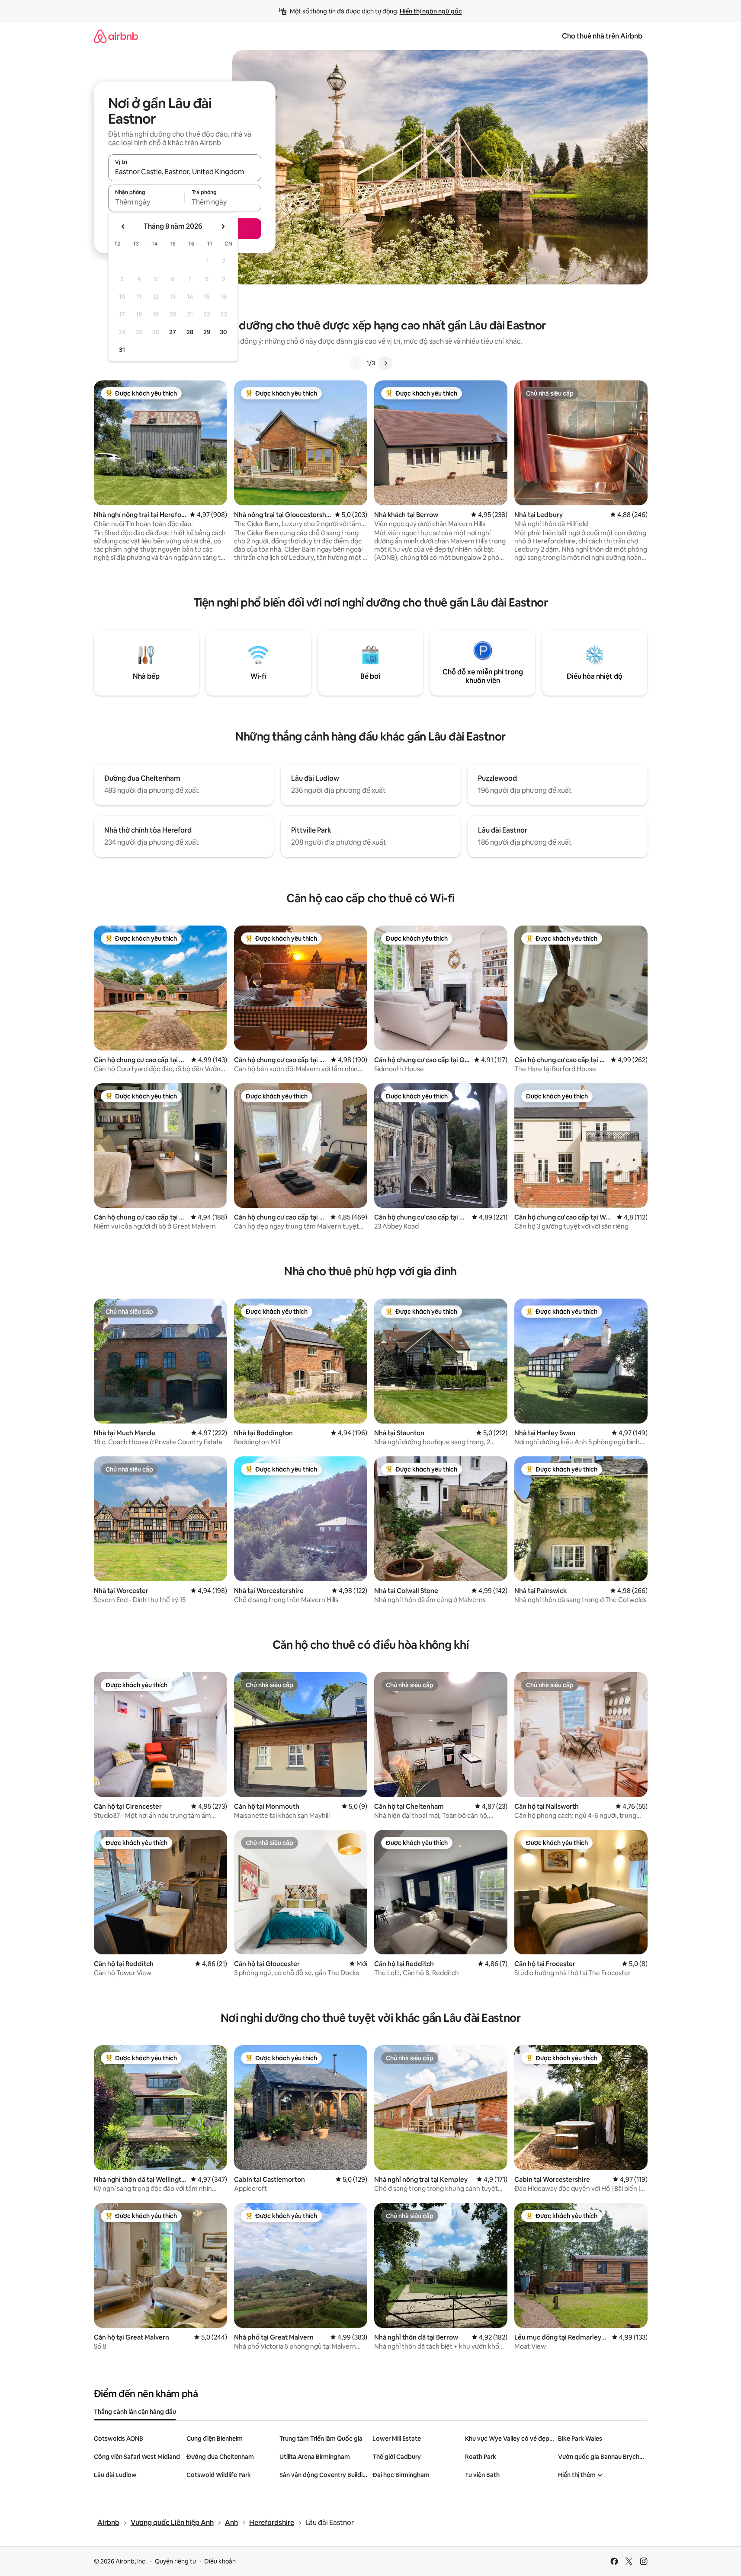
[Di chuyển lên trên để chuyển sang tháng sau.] (222, 226)
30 (223, 332)
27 (172, 332)
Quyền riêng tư (175, 2561)
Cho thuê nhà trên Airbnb (602, 36)
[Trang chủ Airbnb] (116, 36)
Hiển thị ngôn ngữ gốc (431, 11)
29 (206, 332)
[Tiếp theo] (385, 363)
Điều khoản (220, 2561)
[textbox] (146, 202)
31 (122, 350)
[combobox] (184, 171)
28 (189, 332)
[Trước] (356, 363)
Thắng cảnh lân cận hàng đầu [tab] (135, 2412)
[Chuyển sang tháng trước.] (123, 226)
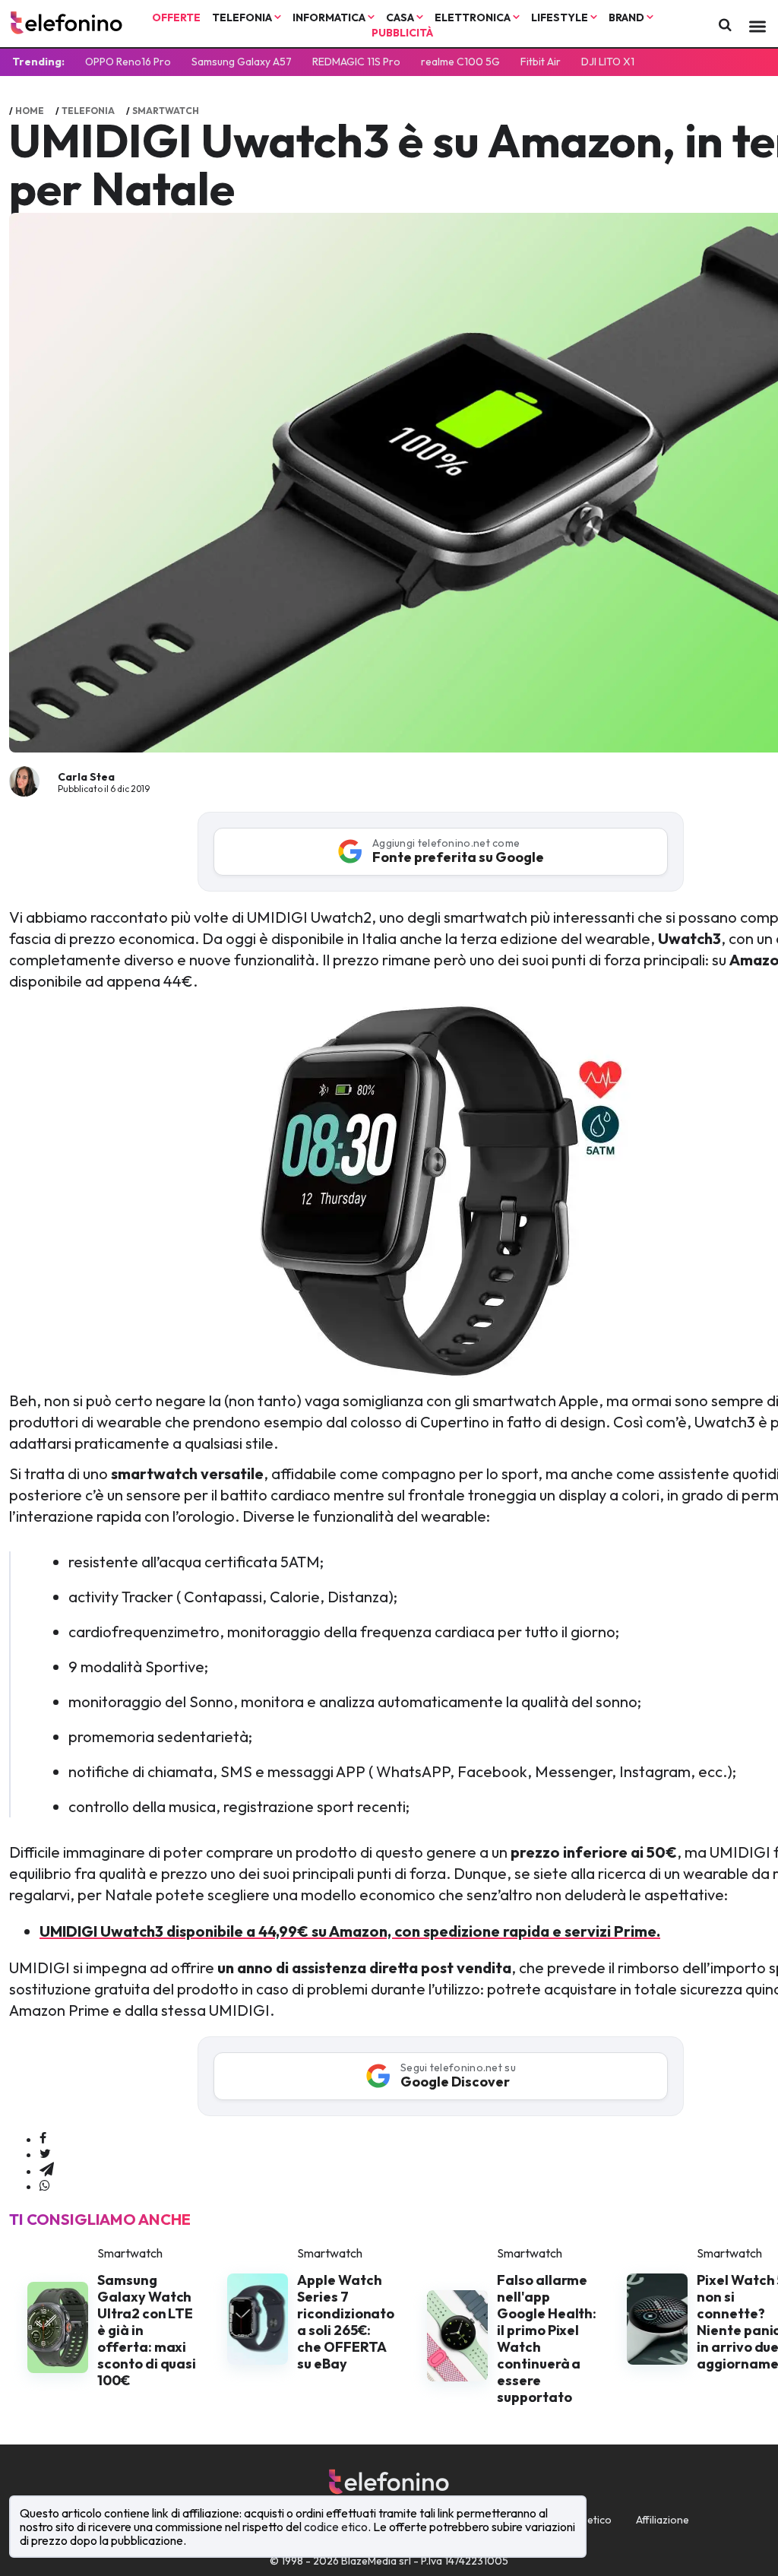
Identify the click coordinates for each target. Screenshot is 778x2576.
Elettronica (474, 17)
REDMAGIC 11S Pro (356, 61)
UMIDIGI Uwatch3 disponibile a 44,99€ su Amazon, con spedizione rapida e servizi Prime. (350, 1931)
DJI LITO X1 (607, 61)
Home (29, 110)
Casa (401, 17)
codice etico (336, 2526)
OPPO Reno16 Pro (128, 61)
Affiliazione (662, 2520)
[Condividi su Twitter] (45, 2154)
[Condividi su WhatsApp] (45, 2186)
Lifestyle (560, 17)
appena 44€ (149, 980)
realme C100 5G (460, 61)
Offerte (176, 17)
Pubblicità (402, 33)
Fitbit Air (540, 61)
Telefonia (243, 17)
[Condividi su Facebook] (43, 2139)
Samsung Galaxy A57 (241, 61)
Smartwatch (165, 110)
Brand (628, 17)
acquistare (580, 1988)
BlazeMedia (369, 2561)
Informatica (330, 17)
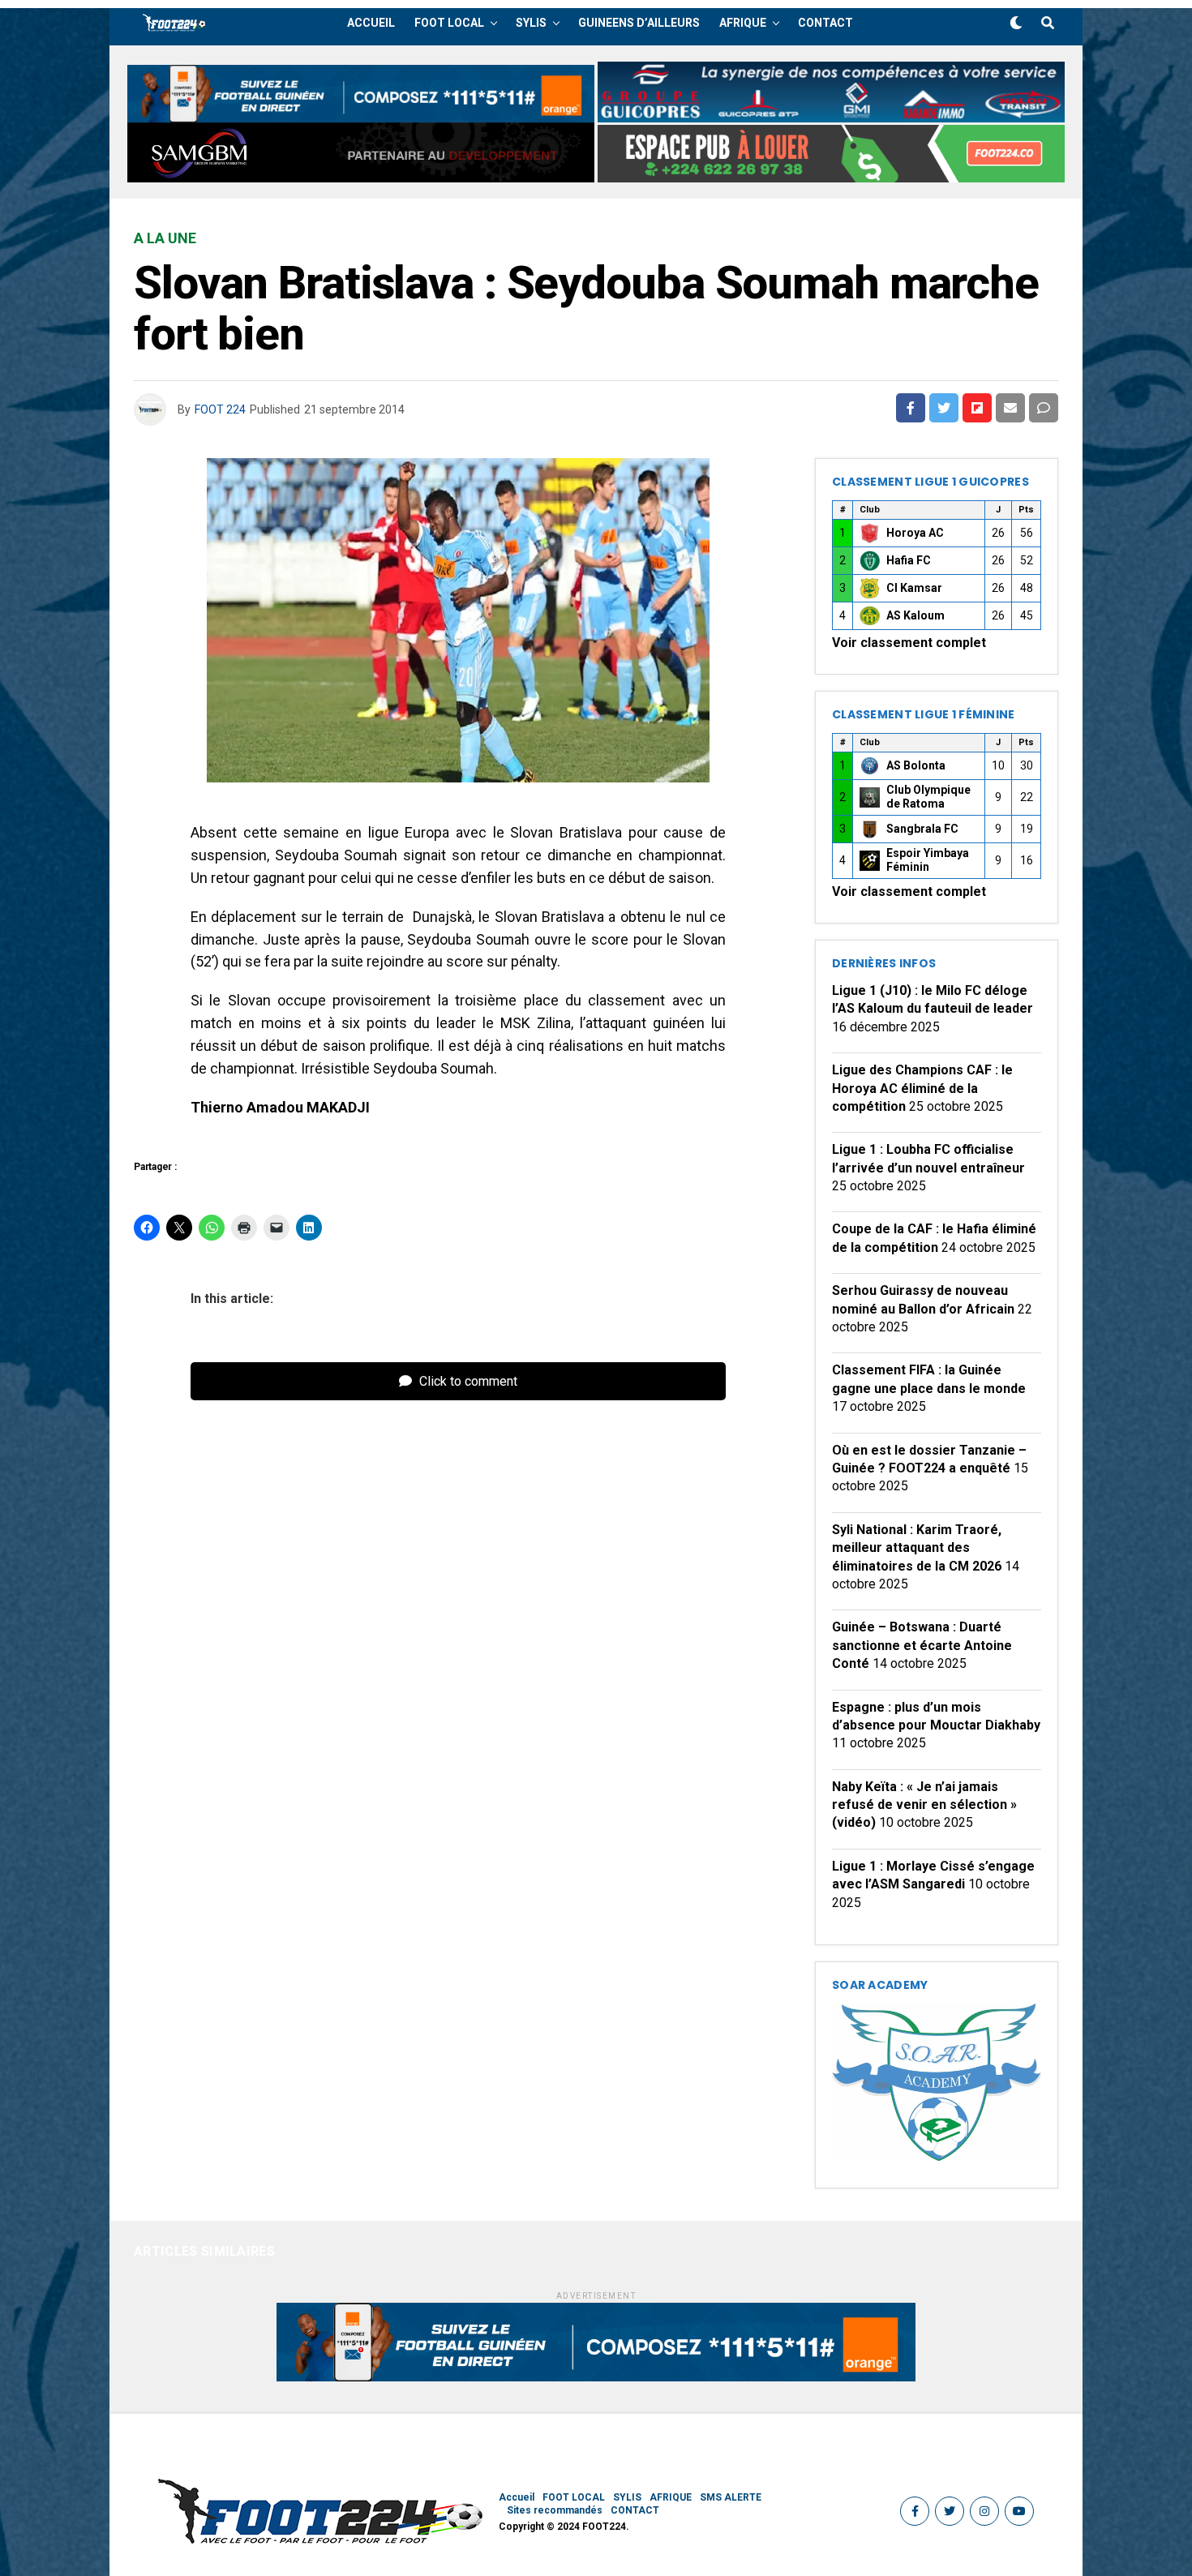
---*---
| Requirement |
The required output is every line from the one containing "UMIDIGI Uwatch3 disponibile" through the last line of the records, inclusive, reproduced exactly and without pictures.

| Result for this task |
UMIDIGI Uwatch3 disponibile a 44,99€ su Amazon, con spedizione rapida e servizi Prime. (350, 1931)
DJI LITO X1 (607, 61)
Home (29, 110)
Casa (401, 17)
codice etico (336, 2526)
OPPO Reno16 Pro (128, 61)
Affiliazione (662, 2520)
[Condividi su Twitter] (45, 2154)
[Condividi su WhatsApp] (45, 2186)
Lifestyle (560, 17)
appena 44€ (149, 980)
realme C100 5G (460, 61)
Offerte (176, 17)
Pubblicità (402, 33)
Fitbit Air (540, 61)
Telefonia (243, 17)
[Condividi su Facebook] (43, 2139)
Samsung Galaxy A57 (241, 61)
Smartwatch (165, 110)
Brand (628, 17)
acquistare (580, 1988)
BlazeMedia (369, 2561)
Informatica (330, 17)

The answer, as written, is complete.